0
votes

I am trying to detect edges on this lane image. First blurred the image using Gaussian filter and applied Canny edge detection but it gives only blank image without detecting edges.

input image enter image description here

I have done like this:

#imports
import matplotlib.pyplot as plt
import numpy as np
import cv2
import matplotlib.image as mpimg

image= mpimg.imread("Screenshot from Lane Detection Test Video 01.mp4.png")
image = image[:,:,:3]
image_g = cv2.cvtColor(image, cv2.COLOR_RGB2GRAY)

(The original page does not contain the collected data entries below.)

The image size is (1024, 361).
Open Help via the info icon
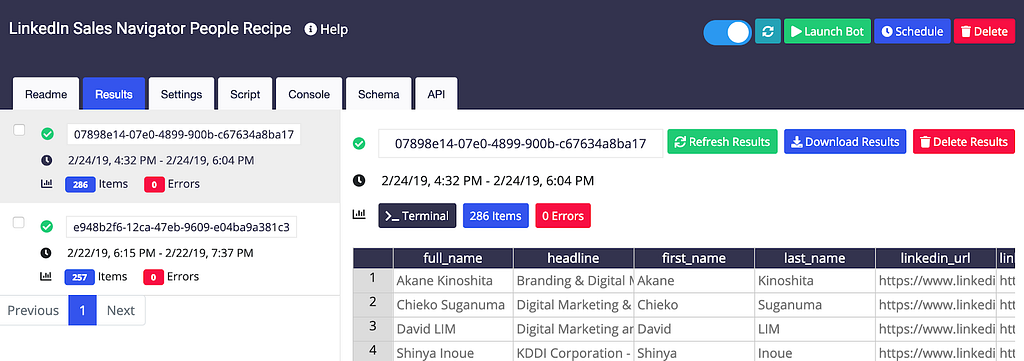click(311, 29)
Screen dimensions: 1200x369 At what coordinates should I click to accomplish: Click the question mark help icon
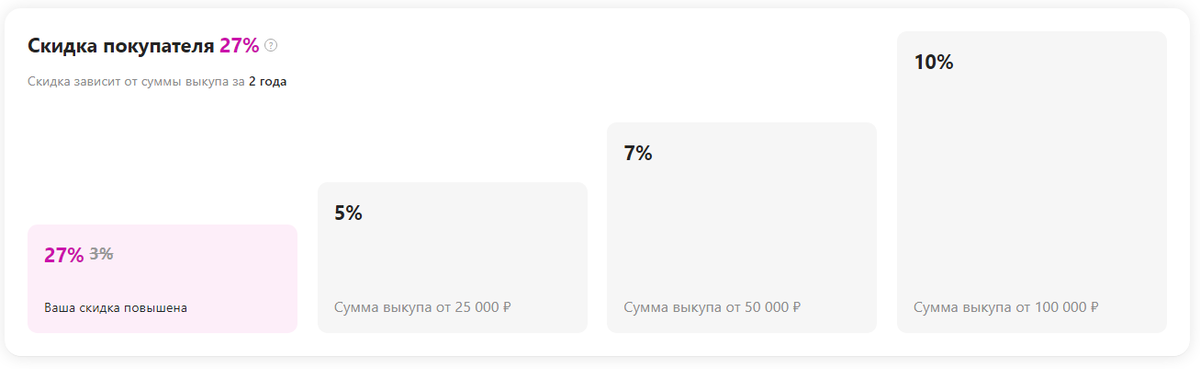(x=271, y=46)
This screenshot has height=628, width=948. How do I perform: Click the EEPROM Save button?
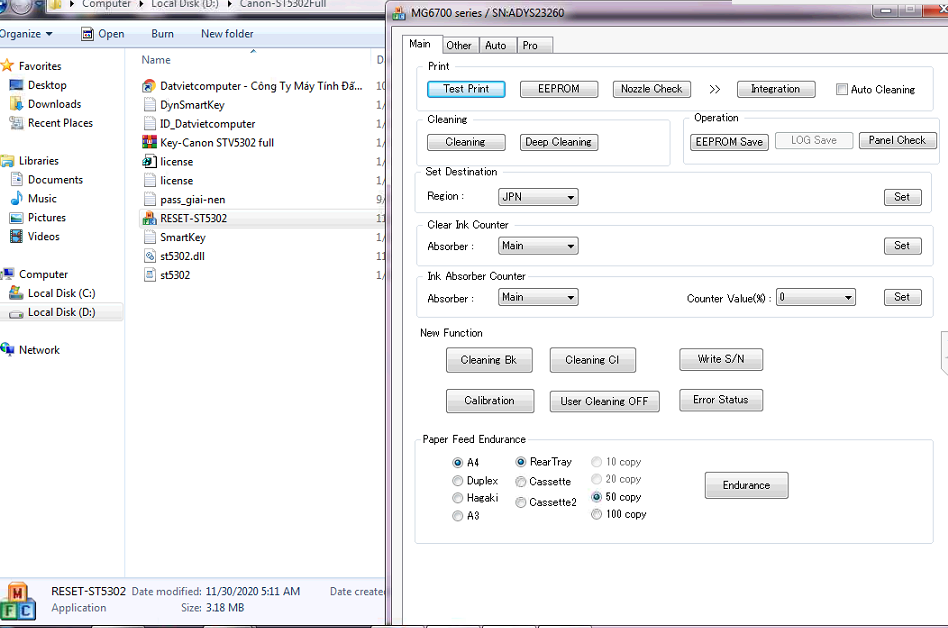(729, 142)
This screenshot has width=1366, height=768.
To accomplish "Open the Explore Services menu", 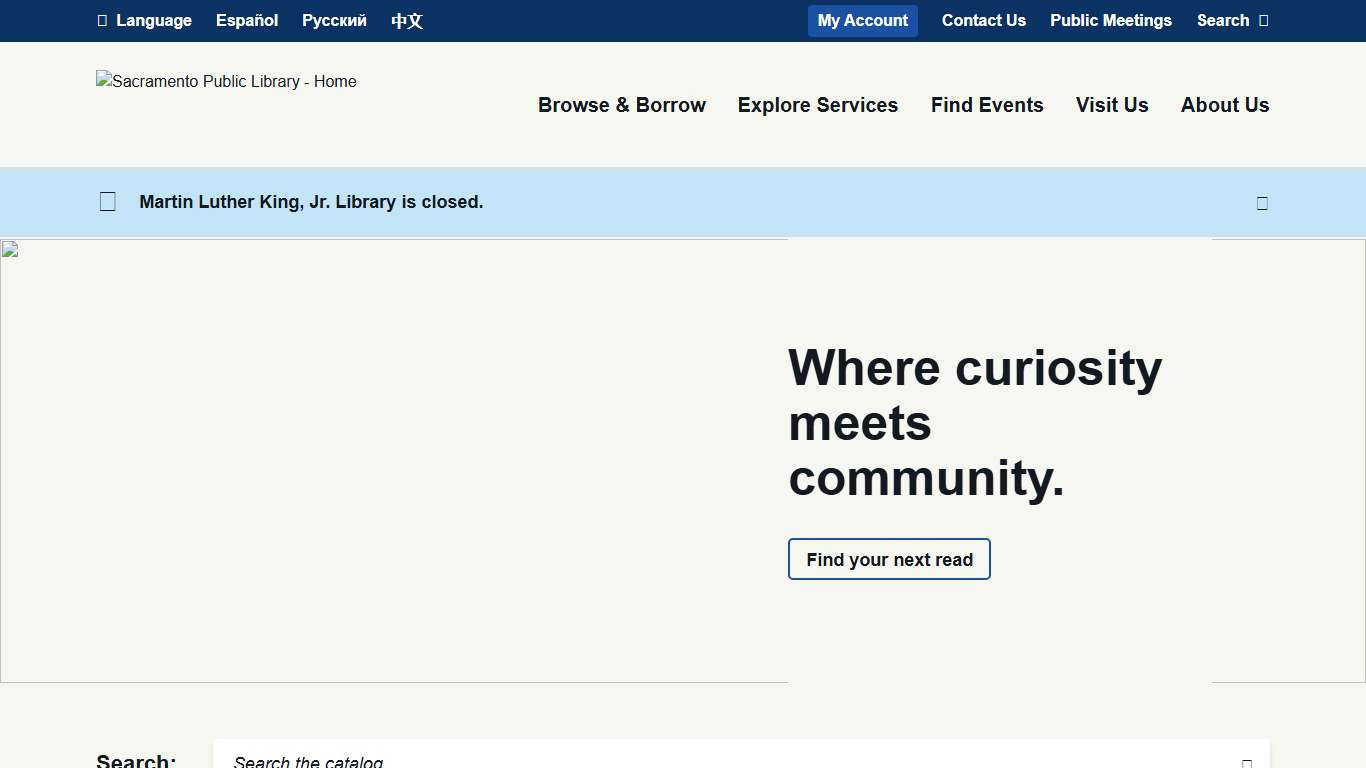I will point(817,105).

image_blurred = cv2.GaussianBlur(image_g, (3, 3), 0)
threshold_low = 50
threshold_high = 100
image_blurred = image_blurred.astype(np.uint8)
image_canny = cv2.Canny(image_blurred, threshold_low, threshold_high)
plt.imshow(image_canny,cmap='gray')  
1
Your code seems to work for me. Could you please share the original images?Ash
Actually, this is a screenshot from a video. I read the screenshot. I don't understand what you mean by original images.NSVR
This is the screenshot from the following YouTube video: youtu.be/6q5_A5wOwDMNSVR
Thanks for sharing that, but it's not what I meant. If you want people here to be able to replicate your problem, you need to share the exact image_g that you pass to blur, not the results from plt.imshow that you get after your processing. I tested your code with random images, and it works for me, so it's probably an issue with the data type or something.Ash
@Ash Thanks for your patience. I have updated my code includes imports. , added input image and output image. Can you please look into this issue. Thanks in advaceNSVR

1 Answers

1
votes

You should always examine your data. Simply running your script step by step and examining intermediate values shows what is going wrong: mpimg.imread reads the image as a floating-point array with values between 0 and 1. After blurring, you cast it to uint8, which sets almost all values to 0. Simply multiplying the image by 255 at some point before casting to uint8 solves your issue.